Evil is not the weapon, but the woodworm of the user

The Bureau of alcohol, tobacco, firearms and explosives published the National firearms commerce and trafficking assessment (Nfcta), a report that addresses issues related to the legal trade and illegal trafficking of firearms in the United States.
In the document, there are interesting informations on the volumes of arms production and on the trends of the North American market in the period between 2000 and 2020. In these twenty years, the total number of arms produced by US companies for every 100,000 inhabitants has increased from 1,397 to 3,410. In the five years between 2016 and 2020, US companies produced more than 33 million handguns; of these, three companies in particular (Smith & Wesson, Sig Sauer and Ruger) produced two-thirds of the total in calibers up to and including 9mm. The number of handguns produced has numerically exceeded that of long guns, becoming the most important production category. According to the ATF, this driving effect was determined by the approval, in many states of the Union, of regulations that allow personal defense concealed carry.

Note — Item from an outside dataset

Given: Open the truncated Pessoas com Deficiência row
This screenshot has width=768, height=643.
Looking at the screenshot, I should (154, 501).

Also interesting is the data related to type 07 federal licenses (the one that allows you to buy, sell, repair and produce firearms and ammunition): in 2000, for example, the state with the highest number of licenses of this type was California with 7.7%, while in 2020 California dropped to sixth place with 3.8%. In contrast, Texas, which in 2000 was in second place with 7.2%, currently finds itself in first place with 12.3%.

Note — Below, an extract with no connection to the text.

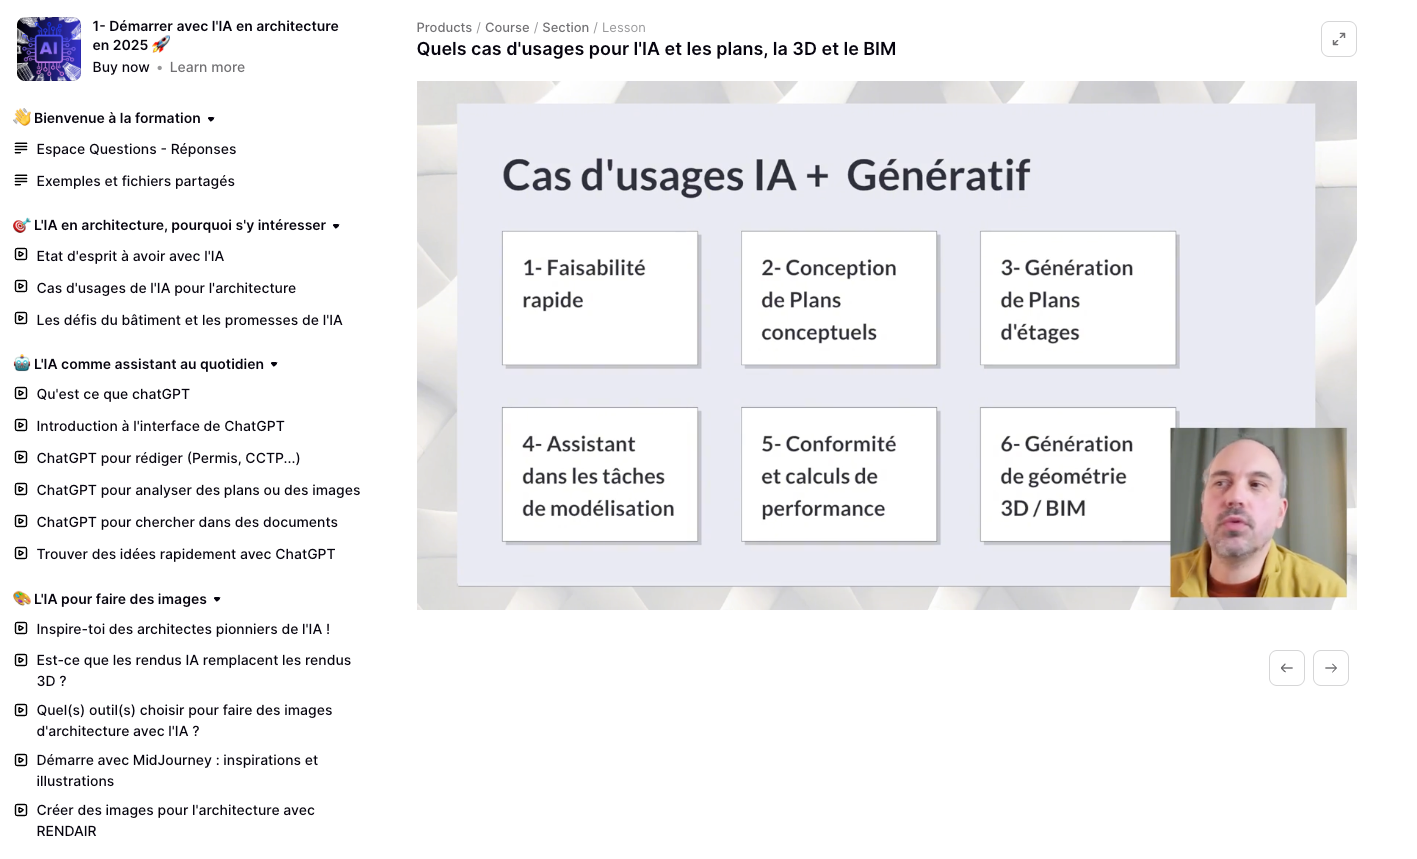
Task: Click the AI course thumbnail image
Action: click(49, 48)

In Italy as in the United States and in many other countries, including European ones, the equation with more weapons in circulation and more risks for citizens is the one that wins hands down, even if it often contradicts reality and numbers. In this sense, I was pleased to read the reflection of Marcello Veneziani, journalist, writer, intellectual very close to the political area of the Italian conservatories. In his article entitled “The demon who inspires senseless massacres”, he analyzes the phenomenon of mass shooting in the United States without demagoguery. I took the liberty of making a collage with what I consider to be the most significant passages of Veneziani’s reflection, which are also the ones in which I identify. “In the first part of the year we are living, there have been 22 massacres with 115 victims. Last year the record for mass shootings was reached with 36 shooting deaths and 186 deaths overall. But less than halfway through this year we are already almost two-thirds of last year, with the likelihood of surpassing that record. What is creepy about these massacres? The absence of a motive, of an impulse of anger for an argument. Everything is premeditated, planned, but also senseless, with no real motivation. What is the response that is usually suggested to this escalation? We forbid weapons, forbid their purchase and use, in a country where possession of guns is ancestral and widespread. The solution is as simplistic and hasty as it is unreal and impracticable, because people consider guns as a necessary equipment to defend their lives, freedom, security, property.

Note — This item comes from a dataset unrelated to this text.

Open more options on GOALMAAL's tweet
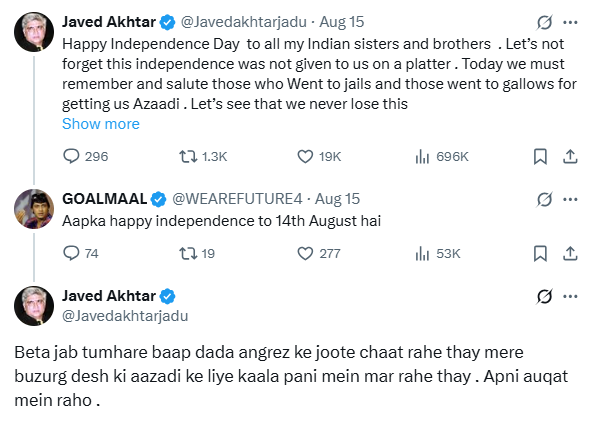This screenshot has height=428, width=595. coord(570,199)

A broader, cultural and social, anthropological and sociological analysis of the phenomenon is lacking. The massacres are not an archaic legacy of old America. They grow with the growth of loneliness and the virtual world, they grow with the pathologies of narcissism and self-centeredness. The impulses that lead to the massacre can be reduced to a few factors: the social predisposition to war and to violence as the solution to every difficulty, to every conflict.
The showdown, the nature of a country that feels itself to be the gendarme of the world and of an individualistic matrix, is translated into the daily, private, interpersonal dimension; the multi-ethnic composition of American society, the absence of a common world, of traditions and cultures of origin, as a condition that produces a society of distrustful atoms, with noncommunicating languages, in permanent conflict; and here the third reason is triggered, which is perhaps the main one: loneliness, uprooting, the inability to cultivate social relationships, to live immersed in a society in which the artificial and the virtual increasingly take the place of the natural and real, in which the boundaries between fiction and authenticity, the real world and the playful and fictitious universe of the web are lost. The solution of abolishing guns is usually combined with an ideological discourse that takes its cue from some obsessed with radical ideologies and ethnic hatreds to argue that this is the main reason for the massacres. But those ideologies, those slogans, those images act only as icons, as symbolic frames to give a name and a sign to violence. We know that many massacres arise from opposing ideological reasons, but also from resentful
migrants who hate the society in which they feel alienated and use religious reasons and ethnic revenge to justify their violence.
Also in this case the fault is not of their ideas or ethnicity, but of the destructive drive that makes use of those alibis. It is also possible to prohibit or limit the abuse of guns, perhaps it is useful, but it is not sufficient. The problem is more radical and more difficult to solve. Evil is not the weapon in the house, but the worm in the head of whoever uses it”.